The Room on Rue Amélie Page 31
I’m also indebted to the kind folks at the Holocaust Memorial Resource and Education Center of Florida and the Mémorial de la Shoah in Paris, as well as to Sarah Helm for her illuminative book about Ravensbrück.
Ultimately, Ruby’s story takes a much different course than Virginia’s real life did. But I’d like to think that there’s a little piece of the heroic Virginia in this book. In fact, I’d like to think there’s a little piece of Virginia in all of us—and that when we see injustice, we might just have the courage to stand up and fight against it.
Kristin Harmel
Acknowledgments
I can’t say enough about all the wonderful people who have helped me with this book—and with my career in general. To Holly Root: You are the best agent on the planet, and I’m so fortunate to be your client—and your friend. Thanks for all your hard work and wonderful advice, and for always being in my corner. I’m so excited to see what the future holds for Root Literary. To Abby Zidle: Lady, how do you do it? You are juggling about five million responsibilities, and you somehow execute all of them perfectly. Thanks for being a wonderful editor and a great advocate for me and my novels. To Kristin Dwyer: Striking out on your own is such an act of bravery, and I’m so glad to see you finding your happiness. Woo-hoo for LEO PR!
Heather Baror-Shapiro, you are a goddess of foreign rights, and I’m so glad to be working with you. Dana Spector, you are a rock star for so many reasons. Andy Cohen, I’m so happy to see you having such “Gifted” success. And Farley Chase, I will never forget the way you changed my life by first bringing my novels to a large, worldwide audience.

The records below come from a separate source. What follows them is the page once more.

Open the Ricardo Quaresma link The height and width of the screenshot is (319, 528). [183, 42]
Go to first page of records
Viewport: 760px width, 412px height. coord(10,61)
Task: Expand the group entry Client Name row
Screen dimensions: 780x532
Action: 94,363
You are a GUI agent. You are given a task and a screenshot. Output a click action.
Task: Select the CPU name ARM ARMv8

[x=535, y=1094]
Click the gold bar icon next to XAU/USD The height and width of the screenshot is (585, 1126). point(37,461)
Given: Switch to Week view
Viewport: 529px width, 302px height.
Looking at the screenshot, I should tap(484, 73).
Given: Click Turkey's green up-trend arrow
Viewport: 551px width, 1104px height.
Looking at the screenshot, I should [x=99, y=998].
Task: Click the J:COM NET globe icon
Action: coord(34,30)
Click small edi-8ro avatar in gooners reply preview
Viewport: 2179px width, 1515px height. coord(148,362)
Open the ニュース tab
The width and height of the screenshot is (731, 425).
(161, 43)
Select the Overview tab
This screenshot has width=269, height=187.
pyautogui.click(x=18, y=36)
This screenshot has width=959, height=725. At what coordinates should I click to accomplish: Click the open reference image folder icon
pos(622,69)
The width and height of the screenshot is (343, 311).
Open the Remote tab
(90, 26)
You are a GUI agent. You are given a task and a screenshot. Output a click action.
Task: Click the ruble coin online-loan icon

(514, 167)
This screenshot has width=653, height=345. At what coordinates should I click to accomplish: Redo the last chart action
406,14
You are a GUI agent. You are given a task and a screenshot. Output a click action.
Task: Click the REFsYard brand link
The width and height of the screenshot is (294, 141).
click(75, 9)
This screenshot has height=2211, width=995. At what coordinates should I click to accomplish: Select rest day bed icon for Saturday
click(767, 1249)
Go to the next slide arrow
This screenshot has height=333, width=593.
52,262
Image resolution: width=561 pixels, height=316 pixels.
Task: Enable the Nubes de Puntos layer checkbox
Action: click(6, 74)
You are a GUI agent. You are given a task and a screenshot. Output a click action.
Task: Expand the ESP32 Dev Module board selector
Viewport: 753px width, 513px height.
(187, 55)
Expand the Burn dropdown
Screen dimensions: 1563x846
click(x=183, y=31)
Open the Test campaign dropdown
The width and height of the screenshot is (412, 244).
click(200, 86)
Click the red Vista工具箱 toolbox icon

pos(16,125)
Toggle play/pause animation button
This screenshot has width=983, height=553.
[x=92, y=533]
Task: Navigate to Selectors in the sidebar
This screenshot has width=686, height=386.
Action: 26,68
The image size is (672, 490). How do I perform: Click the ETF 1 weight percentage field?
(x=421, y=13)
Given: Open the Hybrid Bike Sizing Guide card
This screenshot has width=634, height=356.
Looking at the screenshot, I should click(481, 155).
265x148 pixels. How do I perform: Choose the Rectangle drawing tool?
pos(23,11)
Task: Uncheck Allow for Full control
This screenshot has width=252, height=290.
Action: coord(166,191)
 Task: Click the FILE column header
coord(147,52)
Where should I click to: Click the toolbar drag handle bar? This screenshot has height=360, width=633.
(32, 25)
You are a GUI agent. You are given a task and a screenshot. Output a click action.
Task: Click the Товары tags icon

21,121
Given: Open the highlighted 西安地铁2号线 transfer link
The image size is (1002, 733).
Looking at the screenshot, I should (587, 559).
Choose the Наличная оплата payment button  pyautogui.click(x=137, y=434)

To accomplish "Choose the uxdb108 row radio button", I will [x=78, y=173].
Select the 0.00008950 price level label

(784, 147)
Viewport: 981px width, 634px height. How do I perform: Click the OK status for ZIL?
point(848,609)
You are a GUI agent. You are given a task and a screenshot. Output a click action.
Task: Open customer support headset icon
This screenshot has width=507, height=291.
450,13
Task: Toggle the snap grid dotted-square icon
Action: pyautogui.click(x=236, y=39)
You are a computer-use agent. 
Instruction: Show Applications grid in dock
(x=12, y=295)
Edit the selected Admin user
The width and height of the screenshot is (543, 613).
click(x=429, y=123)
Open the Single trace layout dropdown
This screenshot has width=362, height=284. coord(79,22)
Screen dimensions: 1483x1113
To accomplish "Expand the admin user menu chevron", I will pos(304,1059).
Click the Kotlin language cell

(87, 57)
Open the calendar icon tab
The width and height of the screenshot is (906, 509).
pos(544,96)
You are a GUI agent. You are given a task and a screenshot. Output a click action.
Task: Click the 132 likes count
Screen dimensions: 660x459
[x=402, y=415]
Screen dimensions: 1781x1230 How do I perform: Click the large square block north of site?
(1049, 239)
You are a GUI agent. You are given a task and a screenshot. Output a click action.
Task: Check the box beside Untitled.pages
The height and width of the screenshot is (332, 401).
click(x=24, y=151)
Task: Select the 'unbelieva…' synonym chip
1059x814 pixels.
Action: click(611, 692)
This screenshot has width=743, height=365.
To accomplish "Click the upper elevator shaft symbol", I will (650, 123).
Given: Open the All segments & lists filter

To Eva Schubert: I miss working with you, but I’m so glad that our friendship continues to flourish. We need a red velvet cupcake date soon, my dear! (Thanks for correcting my German in this book too!) And to Elisabetta Migliavada: Thank you for both your friendship and your continued support of me and my books. Hope to see you again soon—and to meet Giulia! Thank you also to Julia Fronhoefer, Nicola Bartels, Jorid Mathiassen, Hilit Hamour-Meir, and all my wonderful editors and publishers all over the world. I’m beyond grateful that you’ve shared my novels with so many wonderful readers.
Big thanks to all the other wonderful people I’ve had the opportunity to work with at Gallery Books, Root Literary, and Waxman Leavell Literary, especially Meagan Harris, Nancy Tonik, Diana Velasquez, Mackenzie Hickey, Chelsea McGuckin, Jen Long and the whole Gallery sales team, Taylor Haggerty, and Ashley Lopez. An extra-special thank-you to Jen Bergstrom, Louise Burke, and Carolyn Reidy.
Huge love and gratitude to my Swan Valley sisters (and brother), some of the kindest, most talented people I have the pleasure to know: Wendy Toliver, Linda Gerber, Allison van Diepen, Emily Wing Smith, Alyson Noël, Jay Asher, and Aprilynne Pike. Everyone should read everything these talented souls write! I’m a better writer and a better person for knowing them.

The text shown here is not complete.